Pode ser perguntado: o que fazer? Muita
coisa: investigar não só dos gabinetes, pela via cômoda da tecnologia, mas nas
ruas, nos antros dos crimes, com infiltração de agentes, campanas (vigilância,
espionagem); utilização da inteligência policial nas suas várias formas;
investigações de todas as circunstâncias envolvidas nos crimes; acompanhamento
das atividades negociais e financeiras dos criminosos; e inúmeras outras
atividades.
Uma das obrigações da Polícia Militar dos
Estados – qual seja, praticar o policiamento ostensivo – não é cumprida. Parece
ser uma realidade que vigora em todos os Estados: as Polícias Militares pouco
vão às ruas. Não fazem a prevenção ao crime. A simples presença física dos
policiais nas ruas inibiria o criminoso. São os furtos de celulares, relógios
e, agora, alianças. Furtos que, desgraçadamente, começam como tal, mas não
poucas vezes terminam em latrocínio.
Parece que a norma constitucional que reza
serem as Polícias Militares “forças auxiliares e reserva do Exército” constitui
a raiz dessa resistência da corporação em ir às ruas. Os contingentes
majoritários permanecem em serviços burocráticos; aquartelados; em órgãos
públicos, dando segurança a agentes do Estado. Mas nas ruas, para evitar o
crime, não estão.

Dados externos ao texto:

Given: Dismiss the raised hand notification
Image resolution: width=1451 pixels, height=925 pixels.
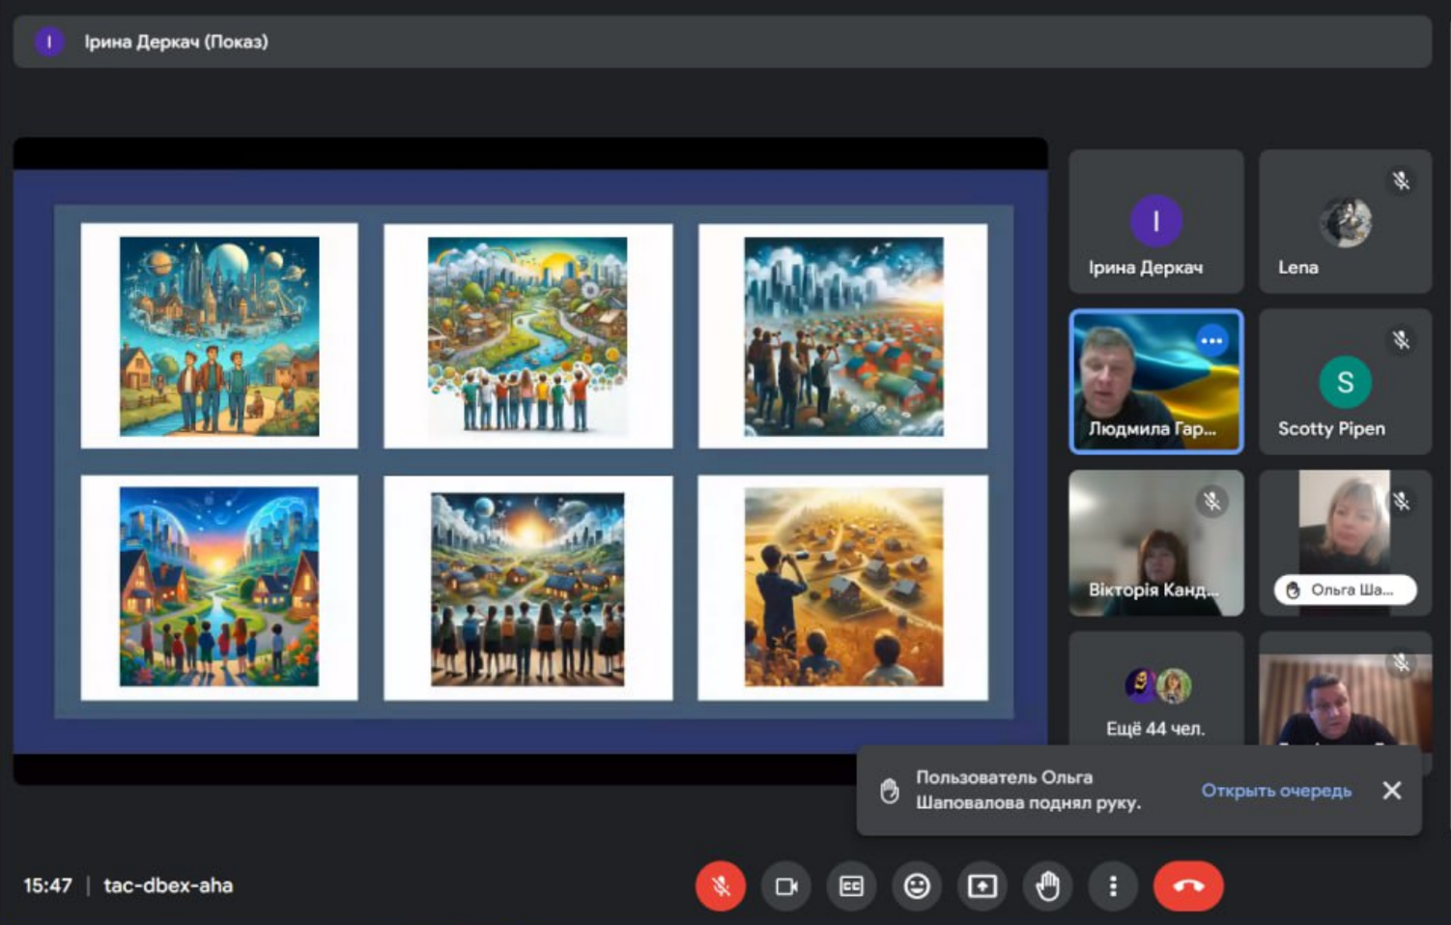Looking at the screenshot, I should click(x=1391, y=791).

Sendo forças auxiliares do Exército, policiar as cidades
parece ser função menor, uma diminuição de sua capacidade de combater tal como
faz o Exército.
Deve-se lamentar que a Constituição de 1988
tenha comparado duas funções distintas. Combater é diferente de proteger. O
combater é guerrear ou intervir nas convulsões sociais. Proteger é dar
tranquilidade ao cidadão no seu cotidiano, por meio da presença do policial nas
ruas.
A pergunta que se impõe é: até quando vamos
permitir que o Estado nos engane e que a criminalidade aumente?